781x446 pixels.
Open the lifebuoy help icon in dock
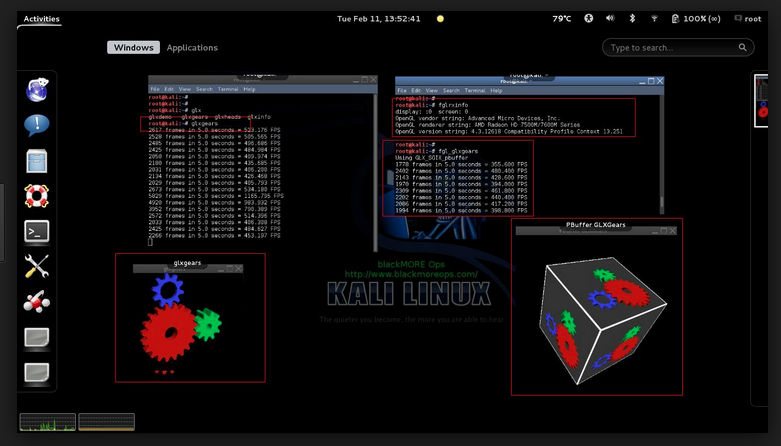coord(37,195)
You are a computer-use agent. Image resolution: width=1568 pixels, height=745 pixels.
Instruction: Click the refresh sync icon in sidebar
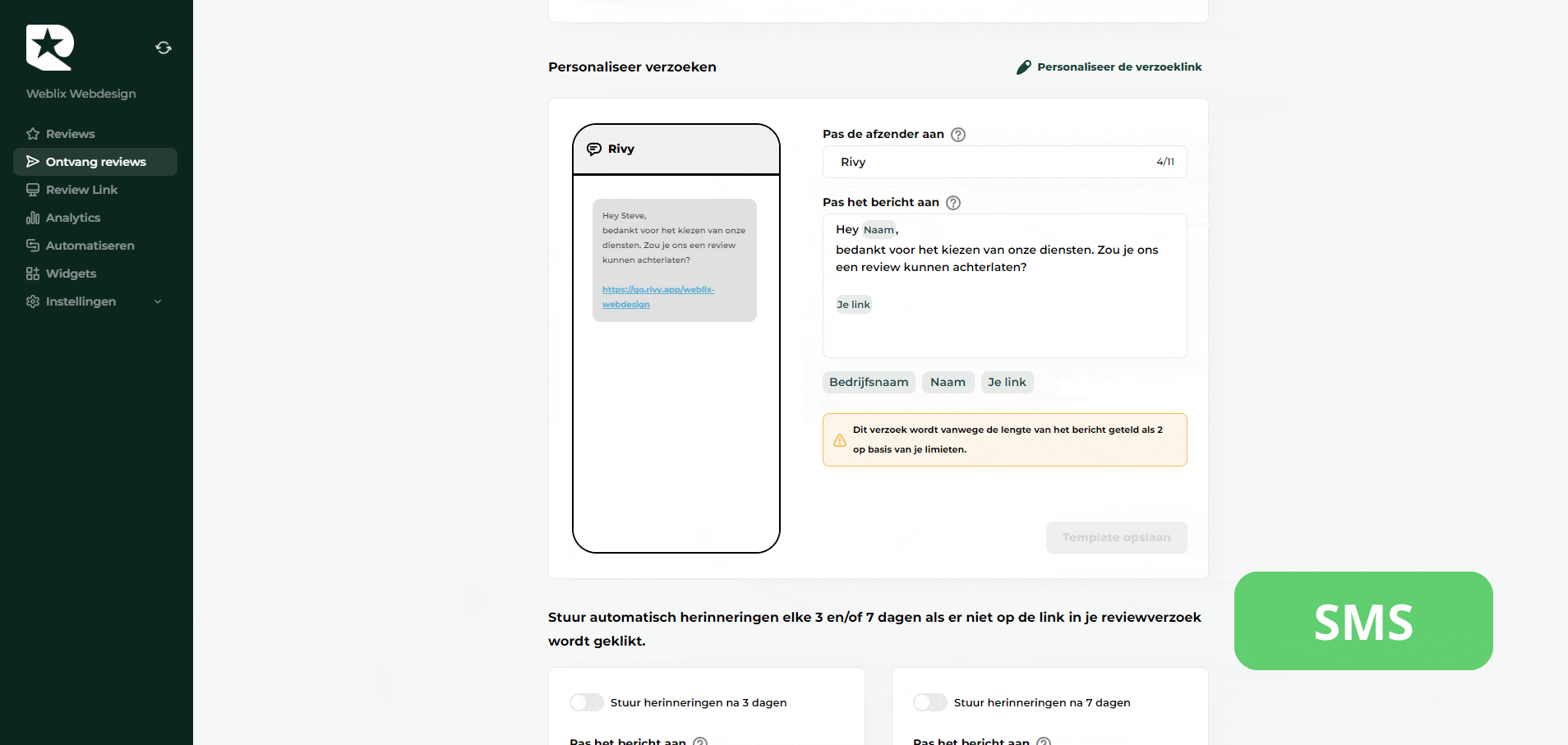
---
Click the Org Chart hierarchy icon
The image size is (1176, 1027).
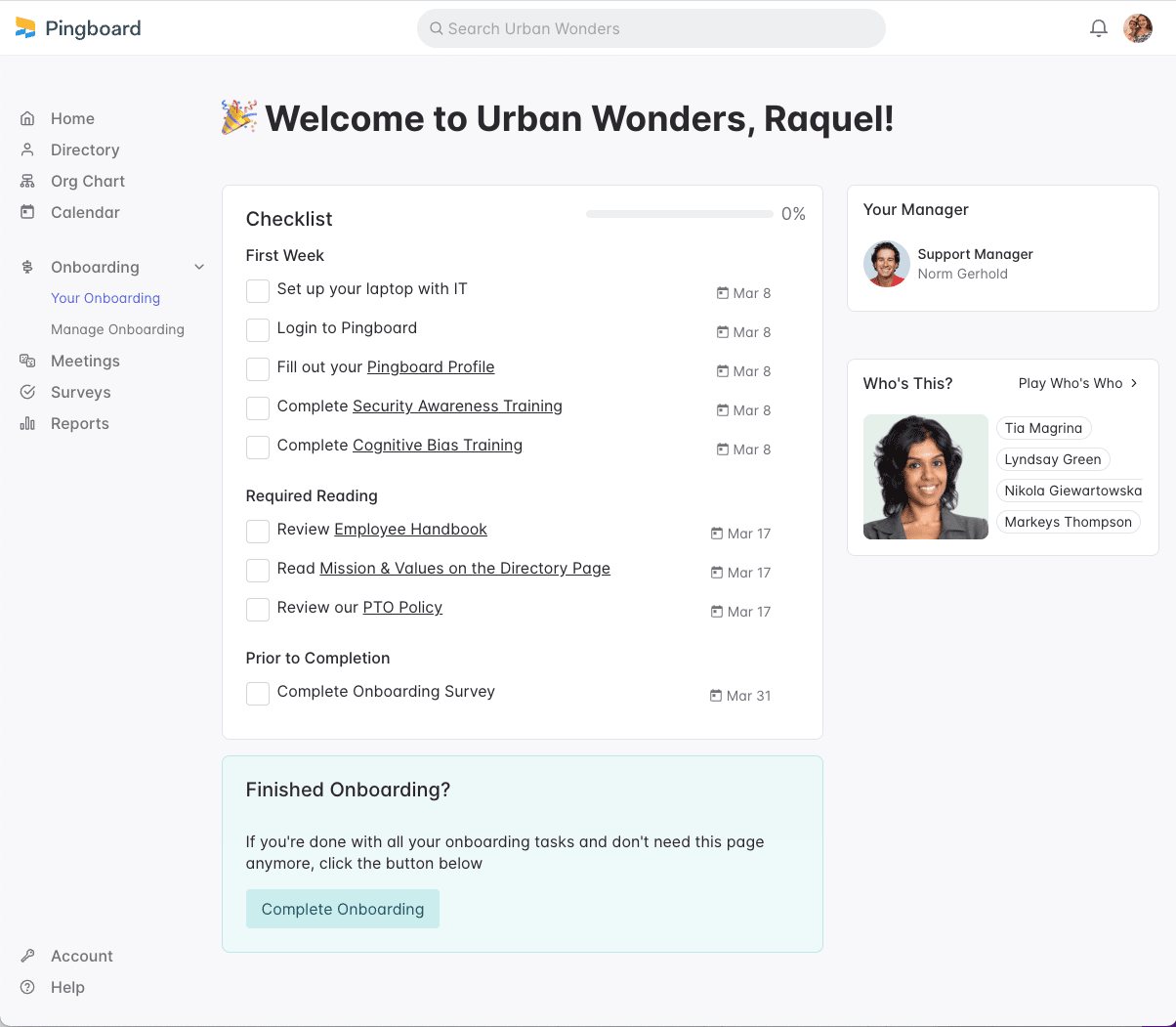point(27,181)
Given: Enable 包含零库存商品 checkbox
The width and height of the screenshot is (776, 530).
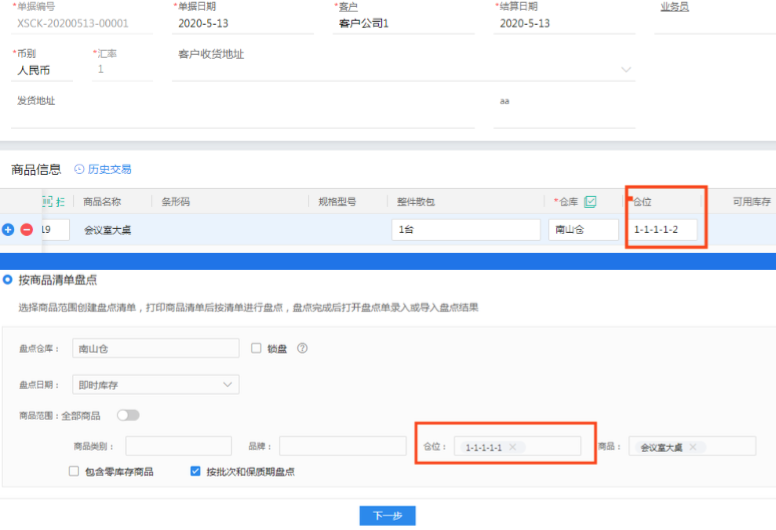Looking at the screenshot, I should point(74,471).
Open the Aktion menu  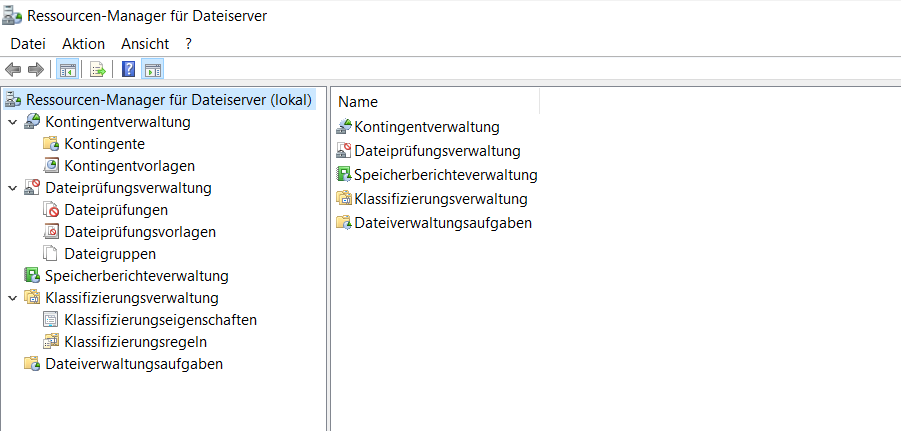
...
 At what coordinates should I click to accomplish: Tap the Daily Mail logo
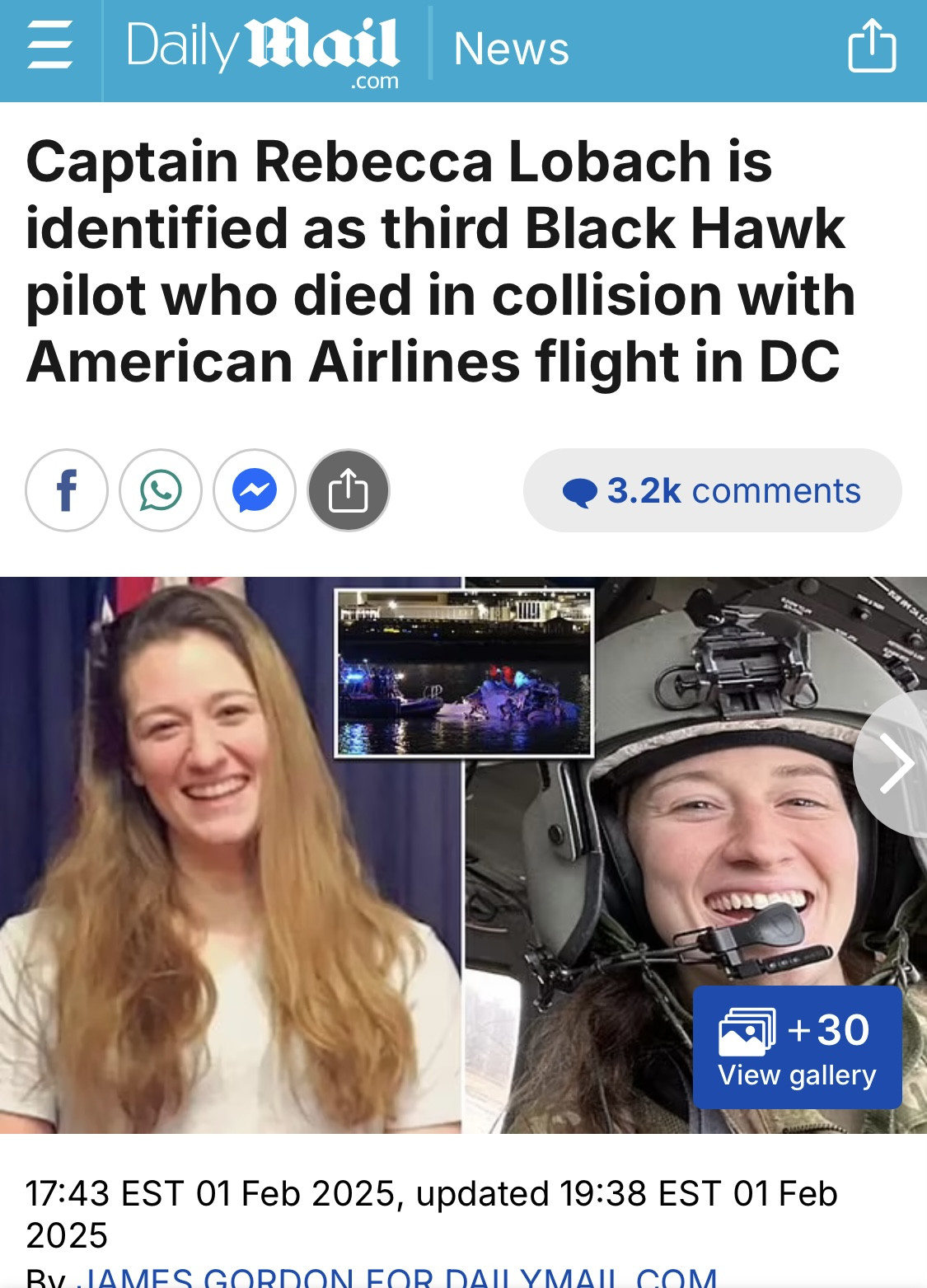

- **YOUR ASSIGNMENT**
Repeat exactly, and only, the entries from the line with "Open the lifebuoy help icon in dock" through the line with "Instruction: Click the". Pictures are skipped.

- **EXERCISE RESULT**
Open the lifebuoy help icon in dock
coord(37,195)
You are a computer-use agent. Image resolution: width=1568 pixels, height=745 pixels.
Instruction: Click the refresh sync icon in sidebar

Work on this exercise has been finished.